Когда стало ясно, что жена ждет ребенка, граф ощутил не только ликующую радость, но и невыразимое облегчение: теперь отпала необходимость подвергать ее столь тяжкому испытанию. Такое существо создано для поклонения, а не для грубых плотских утех…
Подлая камеристка лгала, нагло и цинично! Конечно же, этот прыщавый ублюдок насильно овладел графиней, а потом запугал ее, пригрозив опозорить в глазах мужа и общества, и принудил к продолжению бесстыдной связи. По-другому и быть не могло!

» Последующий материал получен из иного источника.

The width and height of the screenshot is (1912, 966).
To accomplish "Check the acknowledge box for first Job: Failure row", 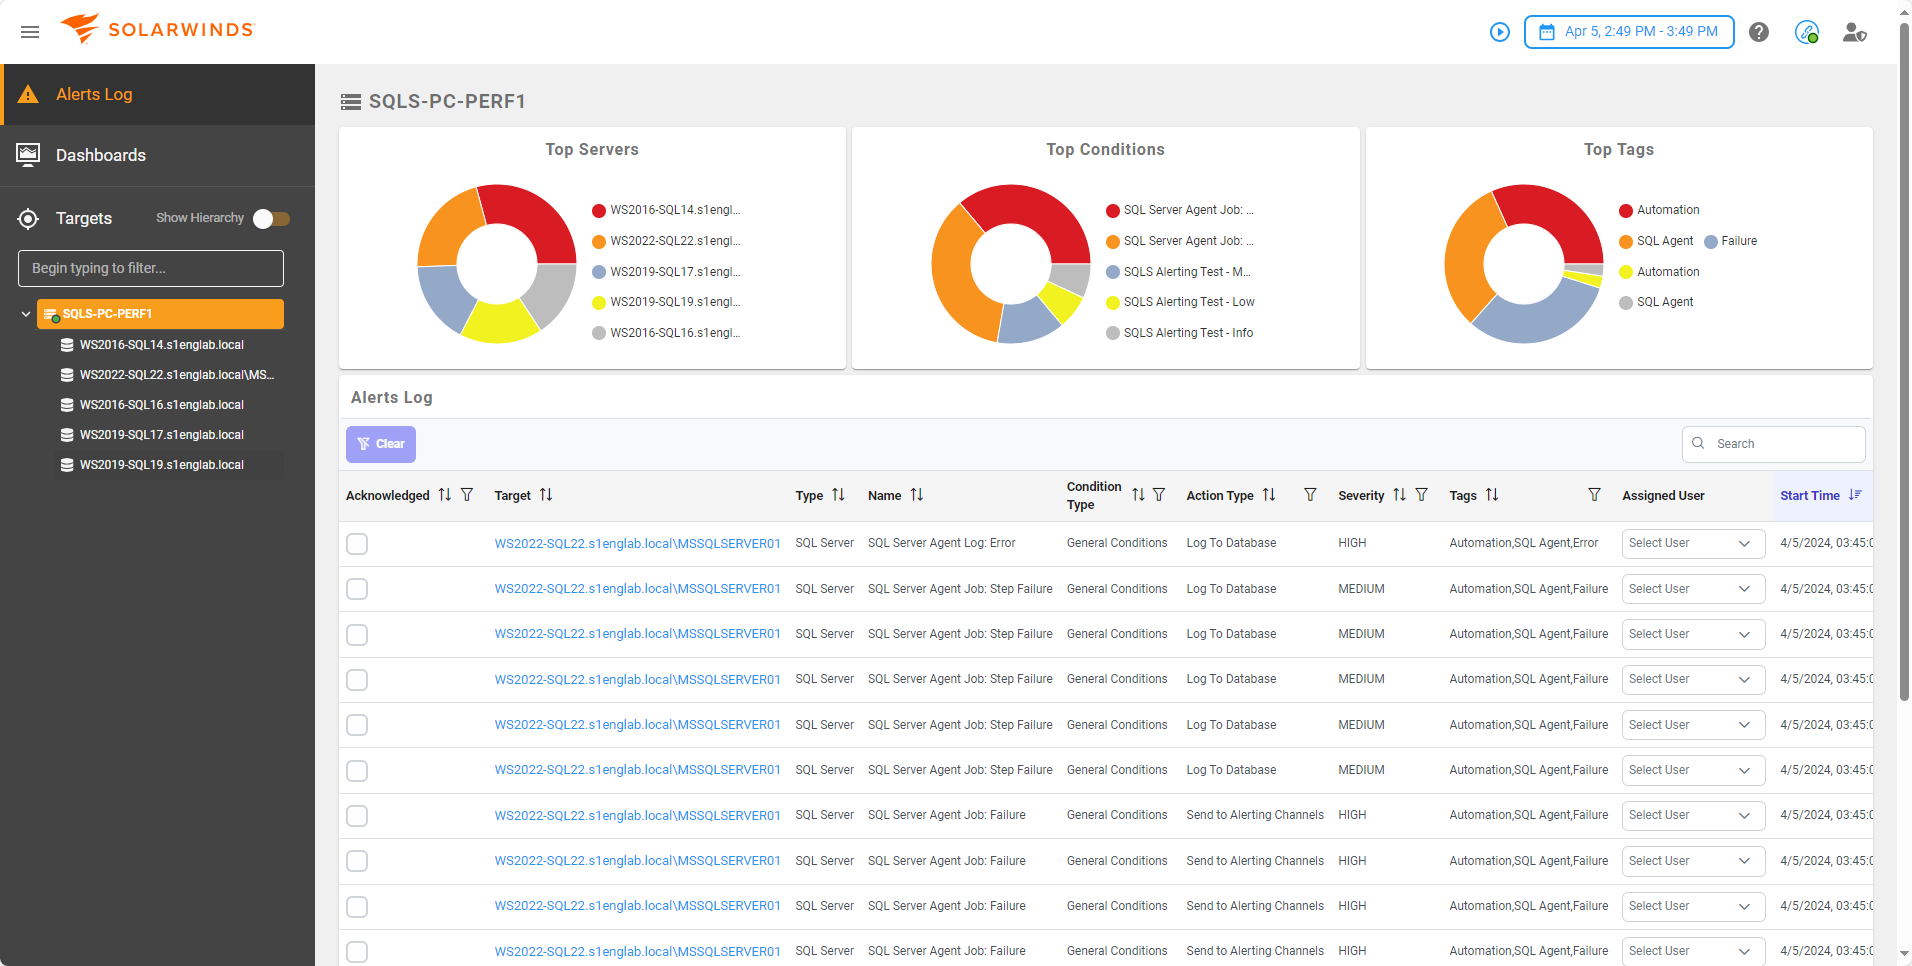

Одним богам ведомо, когда и как это случилось. Судя по всему, и здесь не обошлось без камеристки: сам он едва ли додумался бы до такого. Молодой мерзавец был усерден и аккуратен, но особым умом явно не блистал… Наверняка камеристка затаила злобу на госпожу за какую-то действительную или мнимую обиду и, чтобы отомстить, подучила его! А жена, бедняжка, не решилась рассказать мужу о столь неслыханном, чудовищно дерзком оскорблении: видимо, подействовали угрозы негодяя…
Это смягчает ее вину. Но не оправдывает!
И потому он твердо уверен, что поступил тогда единственно возможным образом. Если бы человек, увидев и услышав то, что довелось увидеть и услышать ему, не выхватил кинжал, он не имел бы права носить имя Хольгов.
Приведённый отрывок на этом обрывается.